Single by De La Soul featuring Redman

from the album Art Official Intelligence: Mosaic Thump
- Released: July 10, 2000
- Recorded: 1997–1999
- Genre: Hip hop
- Length: 3:33
- Label: Tommy Boy
- Songwriters: K. Mercer; D. Jolicoeur; V. Mason; R. Noble;
- Producer: De La Soul

De La Soul singles chronology
| "4 More" (1997) | "Oooh." (2000) | "All Good?" (2000) |

Redman singles chronology
| "Y.O.U." (2000) | "Oooh." (2000) | "Let's Get Dirty (I Can't Get in da Club)" (2001) |

= Oooh. =

2000 single by Redman and De La Soul

"Oooh." is the first single from De La Soul's fifth album, Art Official Intelligence: Mosaic Thump, released in 2000.

== Music video ==
The music video for this song is a hip-hop take on “The Wizard of Oz”. After being denied entry into a nightclub called Brick City, a woman and her pet chihuahua attempt to sneak in, only to trip and fall unconscious.
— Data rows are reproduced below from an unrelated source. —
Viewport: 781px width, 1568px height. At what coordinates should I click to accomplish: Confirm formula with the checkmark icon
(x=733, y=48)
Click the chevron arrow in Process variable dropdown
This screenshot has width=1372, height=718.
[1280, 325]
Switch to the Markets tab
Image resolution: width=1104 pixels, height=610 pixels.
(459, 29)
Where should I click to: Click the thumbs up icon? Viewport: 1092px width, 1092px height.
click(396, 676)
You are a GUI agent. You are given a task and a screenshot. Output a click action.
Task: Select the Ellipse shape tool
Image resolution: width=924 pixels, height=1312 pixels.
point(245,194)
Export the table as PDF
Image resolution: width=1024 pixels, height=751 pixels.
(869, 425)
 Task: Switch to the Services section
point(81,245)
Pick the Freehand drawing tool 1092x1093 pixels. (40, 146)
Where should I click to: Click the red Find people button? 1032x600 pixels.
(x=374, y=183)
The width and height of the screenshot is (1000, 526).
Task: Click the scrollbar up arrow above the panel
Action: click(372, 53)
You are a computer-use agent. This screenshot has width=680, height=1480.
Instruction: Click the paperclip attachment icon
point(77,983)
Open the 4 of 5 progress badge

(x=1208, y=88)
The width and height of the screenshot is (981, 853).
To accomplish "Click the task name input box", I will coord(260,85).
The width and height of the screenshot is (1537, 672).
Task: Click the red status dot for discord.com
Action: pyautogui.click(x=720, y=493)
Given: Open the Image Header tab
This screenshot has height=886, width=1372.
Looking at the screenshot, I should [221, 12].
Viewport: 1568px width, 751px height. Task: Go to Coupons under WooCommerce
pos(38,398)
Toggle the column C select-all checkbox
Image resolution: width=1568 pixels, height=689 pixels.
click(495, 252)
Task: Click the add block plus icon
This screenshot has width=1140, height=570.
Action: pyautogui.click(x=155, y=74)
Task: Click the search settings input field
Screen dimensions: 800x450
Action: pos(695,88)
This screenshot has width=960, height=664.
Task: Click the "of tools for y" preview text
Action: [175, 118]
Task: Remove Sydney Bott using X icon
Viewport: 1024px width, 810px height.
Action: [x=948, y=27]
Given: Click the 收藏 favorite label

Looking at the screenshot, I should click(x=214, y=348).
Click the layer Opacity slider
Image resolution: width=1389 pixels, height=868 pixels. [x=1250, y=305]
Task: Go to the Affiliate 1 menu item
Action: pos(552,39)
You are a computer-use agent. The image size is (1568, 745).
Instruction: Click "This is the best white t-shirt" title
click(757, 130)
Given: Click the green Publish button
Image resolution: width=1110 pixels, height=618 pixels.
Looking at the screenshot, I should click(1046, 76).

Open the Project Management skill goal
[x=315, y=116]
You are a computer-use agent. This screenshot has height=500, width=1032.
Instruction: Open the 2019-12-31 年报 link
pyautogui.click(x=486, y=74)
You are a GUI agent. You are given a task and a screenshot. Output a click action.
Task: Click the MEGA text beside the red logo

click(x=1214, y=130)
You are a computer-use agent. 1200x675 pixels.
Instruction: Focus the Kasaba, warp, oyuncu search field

When the woman wakes up, she finds herself in the Land of Oooh, where the three members of De La Soul (as The Scarecrow, The Tin Man, and the Cowardly Lion) take the woman on a quest to get into Brick City for meet The Wiz, all while thwarting a Wicked Witch who goes after the woman wearing her silver platform heels (a reference to the book version, where Dorothy's slippers were silver and not the famous ruby-red ones from the 1939 film).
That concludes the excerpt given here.